The Court ruled that a warning given in bad faith could not be relied upon for the purpose of determining whether there was a good enough reason to justify the man’s dismissal. His case was therefore sent back to a freshly constituted ET for reconsideration.

Whistleblowers Benefit from Tribunal Test Case

In a guideline decision which will come as a comfort to workplace whistleblowers, the Employment Appeal Tribunal (EAT) has ruled that the recurring issue of whether a disclosure is ‘in the public interest’ – and thus protected by law – depends not upon some empirical formula but upon the state of mind of the employee concerned.

A branch director who worked for a leading estate agency firm had complained that the costs and liabilities of running the office had been deliberately mis-stated and that this had had a downwards impact on his bonus and those paid to 100 senior managers. An employment tribunal (ET) found that the disclosures were protected and that he had been unfairly dismissed as a result of making them.

In challenging that ruling before the EAT, the agency pointed to the requirement in Section 43B(1) of the Employment Rights Act 1996 that disclosures have to be made in the public interest in order to be protected. It was submitted that the disclosures related to the personal contract of each of the 100 senior managers and so did not qualify as having been made in the public interest. 

In dismissing the appeal, however, the EAT found that the public interest test could be satisfied even where the basis of the disclosure turned out to be wrong or where there was in fact no public interest in it being made. What mattered was whether the particular worker’s belief that the disclosure was in the public interest was objectively reasonable. The amount of the man’s compensation will be assessed at a later date.

Putting 2014/15 to bed: Notes for Employers

Although the 2014/15 tax year has come to a close, there are still some tasks that employers may need to do in order to put the year to bed.

RTI reporting

Under real time information (RTI) you need to tell HMRC that your final FPS submission for the tax year is the last one for that year. This should have been done when submitting your FPS at or before the time of the last payment in the 2014/15 tax year. If you have not yet done your last FPS, this should be done as soon as possible as it is now late. Don’t forget to tell HMRC the late filing reason.

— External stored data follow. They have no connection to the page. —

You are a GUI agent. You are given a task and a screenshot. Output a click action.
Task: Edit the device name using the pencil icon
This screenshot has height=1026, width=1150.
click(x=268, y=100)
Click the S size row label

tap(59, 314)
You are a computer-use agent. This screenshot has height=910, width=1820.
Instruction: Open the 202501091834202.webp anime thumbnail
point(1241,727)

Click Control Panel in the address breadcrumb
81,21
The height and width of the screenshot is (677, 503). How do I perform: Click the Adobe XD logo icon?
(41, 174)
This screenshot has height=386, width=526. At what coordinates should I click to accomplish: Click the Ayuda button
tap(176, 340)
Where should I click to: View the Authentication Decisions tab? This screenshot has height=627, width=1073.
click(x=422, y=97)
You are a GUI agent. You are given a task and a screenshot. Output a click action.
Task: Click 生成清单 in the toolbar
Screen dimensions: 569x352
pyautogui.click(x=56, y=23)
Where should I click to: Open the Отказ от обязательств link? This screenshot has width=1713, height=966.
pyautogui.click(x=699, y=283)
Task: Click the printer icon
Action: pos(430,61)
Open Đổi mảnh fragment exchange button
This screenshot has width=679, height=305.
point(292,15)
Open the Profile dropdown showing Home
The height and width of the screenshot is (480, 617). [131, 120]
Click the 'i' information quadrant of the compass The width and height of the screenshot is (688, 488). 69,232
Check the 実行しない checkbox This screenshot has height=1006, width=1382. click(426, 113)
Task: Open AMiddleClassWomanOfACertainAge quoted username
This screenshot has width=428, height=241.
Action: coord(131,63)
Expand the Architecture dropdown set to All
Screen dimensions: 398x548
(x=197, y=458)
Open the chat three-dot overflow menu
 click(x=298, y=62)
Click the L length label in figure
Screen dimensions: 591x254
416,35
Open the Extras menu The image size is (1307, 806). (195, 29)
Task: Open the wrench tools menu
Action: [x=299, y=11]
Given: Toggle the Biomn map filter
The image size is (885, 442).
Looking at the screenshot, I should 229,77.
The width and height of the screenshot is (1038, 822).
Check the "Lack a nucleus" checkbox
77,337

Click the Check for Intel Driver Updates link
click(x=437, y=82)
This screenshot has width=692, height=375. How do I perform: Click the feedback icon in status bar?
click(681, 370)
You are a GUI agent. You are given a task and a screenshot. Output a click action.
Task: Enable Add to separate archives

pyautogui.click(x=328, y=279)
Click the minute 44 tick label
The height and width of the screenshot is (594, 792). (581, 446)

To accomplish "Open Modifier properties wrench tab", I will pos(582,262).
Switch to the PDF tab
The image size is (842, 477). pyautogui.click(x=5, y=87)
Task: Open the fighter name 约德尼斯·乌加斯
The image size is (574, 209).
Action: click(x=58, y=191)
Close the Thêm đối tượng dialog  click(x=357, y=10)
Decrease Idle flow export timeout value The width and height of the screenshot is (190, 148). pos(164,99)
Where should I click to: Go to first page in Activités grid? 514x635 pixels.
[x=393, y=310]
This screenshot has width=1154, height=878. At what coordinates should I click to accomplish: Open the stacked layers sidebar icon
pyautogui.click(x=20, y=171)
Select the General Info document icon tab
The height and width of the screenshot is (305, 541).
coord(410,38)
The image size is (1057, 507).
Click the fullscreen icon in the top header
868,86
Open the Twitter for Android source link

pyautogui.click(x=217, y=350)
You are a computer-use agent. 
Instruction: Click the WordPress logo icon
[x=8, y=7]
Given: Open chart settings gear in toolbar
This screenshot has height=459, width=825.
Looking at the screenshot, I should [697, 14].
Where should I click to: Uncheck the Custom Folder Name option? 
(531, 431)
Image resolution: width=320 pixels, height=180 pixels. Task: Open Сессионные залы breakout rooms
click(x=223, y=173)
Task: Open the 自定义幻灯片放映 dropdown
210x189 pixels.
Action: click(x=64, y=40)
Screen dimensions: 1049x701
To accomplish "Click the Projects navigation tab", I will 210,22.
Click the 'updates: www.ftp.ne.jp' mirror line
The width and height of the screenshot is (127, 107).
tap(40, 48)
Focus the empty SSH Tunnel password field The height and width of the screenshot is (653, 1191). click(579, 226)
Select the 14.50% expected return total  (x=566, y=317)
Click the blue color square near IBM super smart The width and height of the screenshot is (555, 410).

If you still need to make your final submission for 2014/15 or need to correct anything submitted on an earlier FPS, after 20 April 2015 this must be done by means of an earlier year update (EYU). This must reach HMRC no later than 19 May 2015.

Any PAYE or NIC outstanding for 2014/15 must be paid over to HMRC as soon as possible as the payment deadline has now passed. Penalties are charged if PAYE is paid late on more than one occasion in the tax year. Interest is also charged on late-paid PAYE.


The P60 is the certificate of pay and tax deducted which you must give to each employee employed by you on 5 April 2015. The deadline for giving your employees their P60s is 31 May 2015. The P60 can be in paper or electronic form.

Expenses and benefits reporting

If you have provided your employees with non-cash benefits or expenses, you need to tell HMRC about them by 6 July 2015. Form P11D is used to report details of benefits and expenses provided to employees earning at a rate of at least £8,500 a year and to directors, irrespective of their earnings level. Benefits provided to employees earning at a rate of less than £8,500 a year should be reported on form P9D. Remember to take account of the cash equivalent of any benefits provided to employees when deciding which form to use.

You must also file form P11D(b) by the same date. This is Class 1A return.

The forms can be filed electronically using a commercial software package, HMRC’s PAYE online service or HMRC’s Online End of Year Expenses and Benefits. Alternatively, paper forms can be filed if preferred.

You must also pay your Class 1A National Insurance by 22 July if you make the payment electronically. An earlier deadline of 19 July applies if you make the payment by cheque.

You should also give your employees a copy of their P11D or P9D by 6 July 2015.

Need to know It is important to meet the deadlines to avoid penalties and late payment interest.